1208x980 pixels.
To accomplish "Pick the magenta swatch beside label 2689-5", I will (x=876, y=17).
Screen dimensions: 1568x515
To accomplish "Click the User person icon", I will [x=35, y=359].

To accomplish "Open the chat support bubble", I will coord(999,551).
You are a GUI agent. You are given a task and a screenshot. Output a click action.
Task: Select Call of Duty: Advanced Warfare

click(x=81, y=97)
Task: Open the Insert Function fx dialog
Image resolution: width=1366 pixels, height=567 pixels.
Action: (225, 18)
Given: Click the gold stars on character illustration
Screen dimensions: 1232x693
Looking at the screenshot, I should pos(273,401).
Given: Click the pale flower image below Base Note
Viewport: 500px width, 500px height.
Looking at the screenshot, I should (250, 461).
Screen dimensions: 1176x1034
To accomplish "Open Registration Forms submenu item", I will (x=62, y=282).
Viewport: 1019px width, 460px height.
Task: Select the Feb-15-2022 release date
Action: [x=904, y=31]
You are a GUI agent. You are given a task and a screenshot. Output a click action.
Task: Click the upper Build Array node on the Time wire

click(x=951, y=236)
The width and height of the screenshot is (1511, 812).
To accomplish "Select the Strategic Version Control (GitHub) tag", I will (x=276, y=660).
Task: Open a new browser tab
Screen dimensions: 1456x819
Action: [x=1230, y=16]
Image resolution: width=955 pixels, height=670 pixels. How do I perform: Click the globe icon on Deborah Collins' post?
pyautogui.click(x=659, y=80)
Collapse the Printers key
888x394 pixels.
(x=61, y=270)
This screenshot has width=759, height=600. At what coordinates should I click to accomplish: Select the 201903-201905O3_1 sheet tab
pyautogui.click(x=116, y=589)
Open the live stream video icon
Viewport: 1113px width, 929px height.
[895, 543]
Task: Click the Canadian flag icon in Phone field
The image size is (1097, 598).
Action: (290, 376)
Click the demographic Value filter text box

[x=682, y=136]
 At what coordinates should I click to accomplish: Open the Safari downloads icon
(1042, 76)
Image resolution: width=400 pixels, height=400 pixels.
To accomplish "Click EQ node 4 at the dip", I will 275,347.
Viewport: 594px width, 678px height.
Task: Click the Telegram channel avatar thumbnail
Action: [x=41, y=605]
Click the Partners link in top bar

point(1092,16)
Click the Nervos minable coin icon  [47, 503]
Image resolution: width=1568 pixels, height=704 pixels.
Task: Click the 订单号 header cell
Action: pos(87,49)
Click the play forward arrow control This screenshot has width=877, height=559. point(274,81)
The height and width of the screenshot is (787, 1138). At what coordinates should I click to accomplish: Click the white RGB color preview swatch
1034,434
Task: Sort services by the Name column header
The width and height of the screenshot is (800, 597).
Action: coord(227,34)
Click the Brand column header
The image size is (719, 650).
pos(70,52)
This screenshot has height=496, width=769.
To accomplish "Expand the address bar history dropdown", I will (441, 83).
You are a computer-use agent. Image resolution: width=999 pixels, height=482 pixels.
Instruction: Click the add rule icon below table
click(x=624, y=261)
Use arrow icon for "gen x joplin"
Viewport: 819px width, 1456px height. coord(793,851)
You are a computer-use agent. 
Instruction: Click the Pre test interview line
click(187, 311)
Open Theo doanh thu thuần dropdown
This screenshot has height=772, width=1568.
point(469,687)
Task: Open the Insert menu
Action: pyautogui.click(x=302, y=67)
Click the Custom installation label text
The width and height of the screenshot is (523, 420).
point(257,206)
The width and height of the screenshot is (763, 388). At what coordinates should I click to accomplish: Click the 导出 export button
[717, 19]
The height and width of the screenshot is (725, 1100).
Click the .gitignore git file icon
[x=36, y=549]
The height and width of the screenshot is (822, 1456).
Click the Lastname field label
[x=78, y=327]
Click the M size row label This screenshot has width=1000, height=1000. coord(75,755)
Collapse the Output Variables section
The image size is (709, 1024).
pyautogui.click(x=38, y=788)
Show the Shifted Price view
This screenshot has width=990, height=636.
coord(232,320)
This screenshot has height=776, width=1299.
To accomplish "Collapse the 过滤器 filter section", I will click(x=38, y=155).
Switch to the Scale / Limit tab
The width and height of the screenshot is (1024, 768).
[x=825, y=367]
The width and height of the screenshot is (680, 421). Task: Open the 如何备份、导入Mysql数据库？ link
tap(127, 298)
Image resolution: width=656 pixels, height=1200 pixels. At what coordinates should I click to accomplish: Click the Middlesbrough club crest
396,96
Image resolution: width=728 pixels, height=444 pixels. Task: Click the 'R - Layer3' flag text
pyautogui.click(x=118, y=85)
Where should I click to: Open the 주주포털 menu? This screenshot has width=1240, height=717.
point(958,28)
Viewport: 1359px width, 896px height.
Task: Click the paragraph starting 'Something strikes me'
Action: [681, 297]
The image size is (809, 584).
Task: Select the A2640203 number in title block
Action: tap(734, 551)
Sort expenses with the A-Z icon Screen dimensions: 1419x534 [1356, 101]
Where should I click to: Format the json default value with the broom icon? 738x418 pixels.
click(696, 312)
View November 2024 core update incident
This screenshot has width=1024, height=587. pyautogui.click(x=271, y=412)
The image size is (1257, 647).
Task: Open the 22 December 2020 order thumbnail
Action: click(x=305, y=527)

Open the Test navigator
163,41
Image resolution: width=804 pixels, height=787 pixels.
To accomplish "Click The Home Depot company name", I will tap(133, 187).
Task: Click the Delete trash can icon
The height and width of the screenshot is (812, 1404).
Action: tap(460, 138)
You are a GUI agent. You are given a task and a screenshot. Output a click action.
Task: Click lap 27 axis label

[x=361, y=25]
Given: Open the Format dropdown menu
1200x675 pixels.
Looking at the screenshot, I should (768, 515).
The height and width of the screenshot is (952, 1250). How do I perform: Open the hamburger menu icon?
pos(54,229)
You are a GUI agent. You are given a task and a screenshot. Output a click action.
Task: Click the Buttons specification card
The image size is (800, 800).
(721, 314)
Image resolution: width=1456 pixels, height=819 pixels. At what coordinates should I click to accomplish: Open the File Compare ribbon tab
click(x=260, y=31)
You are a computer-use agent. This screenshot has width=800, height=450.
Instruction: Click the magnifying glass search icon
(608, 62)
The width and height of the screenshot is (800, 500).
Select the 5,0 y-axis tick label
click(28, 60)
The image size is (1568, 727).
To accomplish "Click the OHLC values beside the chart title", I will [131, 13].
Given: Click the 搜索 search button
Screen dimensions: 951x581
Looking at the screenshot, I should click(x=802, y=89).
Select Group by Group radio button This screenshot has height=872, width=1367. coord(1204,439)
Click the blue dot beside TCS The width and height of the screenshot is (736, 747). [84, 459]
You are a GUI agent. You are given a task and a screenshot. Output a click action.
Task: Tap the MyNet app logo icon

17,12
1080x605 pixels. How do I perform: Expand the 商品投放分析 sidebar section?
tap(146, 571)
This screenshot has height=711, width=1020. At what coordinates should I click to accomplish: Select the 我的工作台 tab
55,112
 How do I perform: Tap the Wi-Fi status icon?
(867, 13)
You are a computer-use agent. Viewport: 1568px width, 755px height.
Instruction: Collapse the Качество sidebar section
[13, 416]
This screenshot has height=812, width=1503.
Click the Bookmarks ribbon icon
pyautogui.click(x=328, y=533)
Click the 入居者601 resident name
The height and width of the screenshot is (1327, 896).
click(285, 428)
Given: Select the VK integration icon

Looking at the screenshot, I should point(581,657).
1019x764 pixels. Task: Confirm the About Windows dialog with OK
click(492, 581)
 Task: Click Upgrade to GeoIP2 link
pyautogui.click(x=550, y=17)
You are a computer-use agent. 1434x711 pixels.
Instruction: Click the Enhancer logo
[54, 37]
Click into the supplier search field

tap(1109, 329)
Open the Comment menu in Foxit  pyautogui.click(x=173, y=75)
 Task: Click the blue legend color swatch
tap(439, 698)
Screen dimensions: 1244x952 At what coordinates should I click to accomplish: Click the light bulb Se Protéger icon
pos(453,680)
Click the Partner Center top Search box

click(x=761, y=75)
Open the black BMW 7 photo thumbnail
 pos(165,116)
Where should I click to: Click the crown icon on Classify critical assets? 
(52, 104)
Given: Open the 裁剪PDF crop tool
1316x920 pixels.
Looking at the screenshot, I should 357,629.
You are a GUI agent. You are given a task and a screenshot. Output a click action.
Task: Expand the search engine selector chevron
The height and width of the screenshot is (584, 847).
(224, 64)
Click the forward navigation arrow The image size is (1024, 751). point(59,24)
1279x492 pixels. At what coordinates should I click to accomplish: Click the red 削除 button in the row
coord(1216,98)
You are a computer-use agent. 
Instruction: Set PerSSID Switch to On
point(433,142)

★ ★ ★ ★ ★

# What you need to do:
Extract every line containing the string "forward" from the material.

# Written solution:
Click the play forward arrow control This screenshot has width=877, height=559. point(274,81)
Click the forward navigation arrow The image size is (1024, 751). point(59,24)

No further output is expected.